A quiet stretch of southern Alamance County is suddenly the front line in a fight over growth, groundwater and fire protection, as a wave of land deals and subdivision sketches hits the Saxapahaw area all at once. One especially large tract that just changed hands is now being floated as a 541-home project, and residents who packed a June meeting are pressing county leaders for zoning, testing and some basic guardrails. With wells, septic systems and PFAS already in the back of everyone’s mind, what might have been routine real estate transactions have turned into a countywide argument over how, or even whether, rural communities should grow.
Big Plans On Former Family Farmland
The 440-acre Morrow farm has been sold to an affiliate of Sasser Properties and is being presented in concept materials as the "Morrow Mill" subdivision with roughly 541 homes, according to reporting by The News & Observer. Neighbors say the land had been in the same family for generations and that the sheer scale of the early concept caught them off guard.
Another Developer Has A Nearby Plan
Right across the road, a separate idea called Hunter’s Ridge would stack several hundred more houses along Austin Quarter Road, according to local environmental and community groups watching both proposals. The Haw River Assembly has been tracking the two projects together and estimates they could total roughly 900 to 1,000 homes if both move ahead, a number that has fueled much of the local anxiety.
PFAS Test Results Sharpen Water Worries
Those well worries are sharpened by recent state testing that found extremely high PFAS levels in a well at the nearby Eli Whitney volunteer fire station earlier this year. Public data posted by Alamance County show cumulative PFAS concentrations in the thousands of parts per trillion, orders of magnitude above EPA guidance, and the county has outlined which private wells qualify for state-funded testing and treatment. For details on what the state is offering and how people are being notified, see information provided by Alamance County and station testing results from Alamance County.
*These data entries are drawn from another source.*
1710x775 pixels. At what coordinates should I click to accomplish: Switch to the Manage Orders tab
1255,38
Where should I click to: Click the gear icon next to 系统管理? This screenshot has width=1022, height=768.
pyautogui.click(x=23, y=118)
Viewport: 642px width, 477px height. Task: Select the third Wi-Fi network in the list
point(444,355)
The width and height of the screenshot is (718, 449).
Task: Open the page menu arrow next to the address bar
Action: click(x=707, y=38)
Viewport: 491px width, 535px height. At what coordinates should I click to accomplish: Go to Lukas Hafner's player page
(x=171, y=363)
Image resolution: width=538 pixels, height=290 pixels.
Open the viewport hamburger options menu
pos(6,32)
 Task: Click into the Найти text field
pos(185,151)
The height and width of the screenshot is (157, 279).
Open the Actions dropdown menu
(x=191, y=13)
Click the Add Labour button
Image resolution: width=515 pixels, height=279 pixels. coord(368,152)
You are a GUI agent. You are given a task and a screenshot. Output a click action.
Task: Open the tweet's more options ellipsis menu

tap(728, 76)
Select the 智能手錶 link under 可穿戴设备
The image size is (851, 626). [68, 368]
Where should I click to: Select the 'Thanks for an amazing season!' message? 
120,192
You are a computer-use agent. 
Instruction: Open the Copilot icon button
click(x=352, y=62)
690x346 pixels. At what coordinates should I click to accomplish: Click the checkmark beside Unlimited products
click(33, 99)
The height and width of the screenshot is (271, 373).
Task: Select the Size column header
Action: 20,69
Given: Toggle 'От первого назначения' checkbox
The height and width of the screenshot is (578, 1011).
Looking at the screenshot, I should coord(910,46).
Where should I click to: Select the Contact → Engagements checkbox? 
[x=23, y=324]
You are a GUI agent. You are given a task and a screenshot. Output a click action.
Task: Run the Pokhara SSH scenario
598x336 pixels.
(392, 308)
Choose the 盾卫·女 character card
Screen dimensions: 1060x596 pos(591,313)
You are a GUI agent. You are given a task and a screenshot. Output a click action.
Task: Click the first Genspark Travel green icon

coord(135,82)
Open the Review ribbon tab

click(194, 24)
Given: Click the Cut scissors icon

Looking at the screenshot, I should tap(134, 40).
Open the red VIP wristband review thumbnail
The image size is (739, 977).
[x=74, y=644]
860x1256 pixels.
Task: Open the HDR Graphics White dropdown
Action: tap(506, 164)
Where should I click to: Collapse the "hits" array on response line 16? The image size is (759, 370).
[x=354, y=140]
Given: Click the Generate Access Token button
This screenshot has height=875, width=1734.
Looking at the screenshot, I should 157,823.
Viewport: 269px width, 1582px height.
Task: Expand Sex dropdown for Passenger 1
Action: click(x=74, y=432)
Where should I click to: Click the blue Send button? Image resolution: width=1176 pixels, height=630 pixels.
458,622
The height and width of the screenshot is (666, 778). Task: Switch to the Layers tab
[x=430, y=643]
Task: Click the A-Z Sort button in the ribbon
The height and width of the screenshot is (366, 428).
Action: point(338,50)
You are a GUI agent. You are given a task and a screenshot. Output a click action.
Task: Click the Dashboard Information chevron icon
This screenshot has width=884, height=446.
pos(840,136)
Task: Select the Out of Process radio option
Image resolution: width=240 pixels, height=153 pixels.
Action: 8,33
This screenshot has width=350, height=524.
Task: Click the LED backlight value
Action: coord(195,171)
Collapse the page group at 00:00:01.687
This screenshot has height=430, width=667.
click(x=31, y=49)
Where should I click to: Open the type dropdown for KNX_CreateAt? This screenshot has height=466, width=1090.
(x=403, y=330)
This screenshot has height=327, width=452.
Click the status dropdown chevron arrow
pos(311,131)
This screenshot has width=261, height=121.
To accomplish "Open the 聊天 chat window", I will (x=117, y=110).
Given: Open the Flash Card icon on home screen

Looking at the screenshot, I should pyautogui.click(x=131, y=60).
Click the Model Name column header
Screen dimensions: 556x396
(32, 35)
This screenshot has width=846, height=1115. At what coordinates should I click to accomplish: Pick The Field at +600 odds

Response Times And Well-Testing Obligations
Residents are just as worried about fire and rescue coverage as they are about their taps. Planning documents and local reporting note that the Eli Whitney volunteer station is more than eight miles from the Morrow Mill site, and the closest full-time fire station is several miles farther. County and state officials say developers will have to work with state water and wastewater regulators, and that wells serving new communities must be tested and treated if contaminants exceed safety limits, according to The News & Observer.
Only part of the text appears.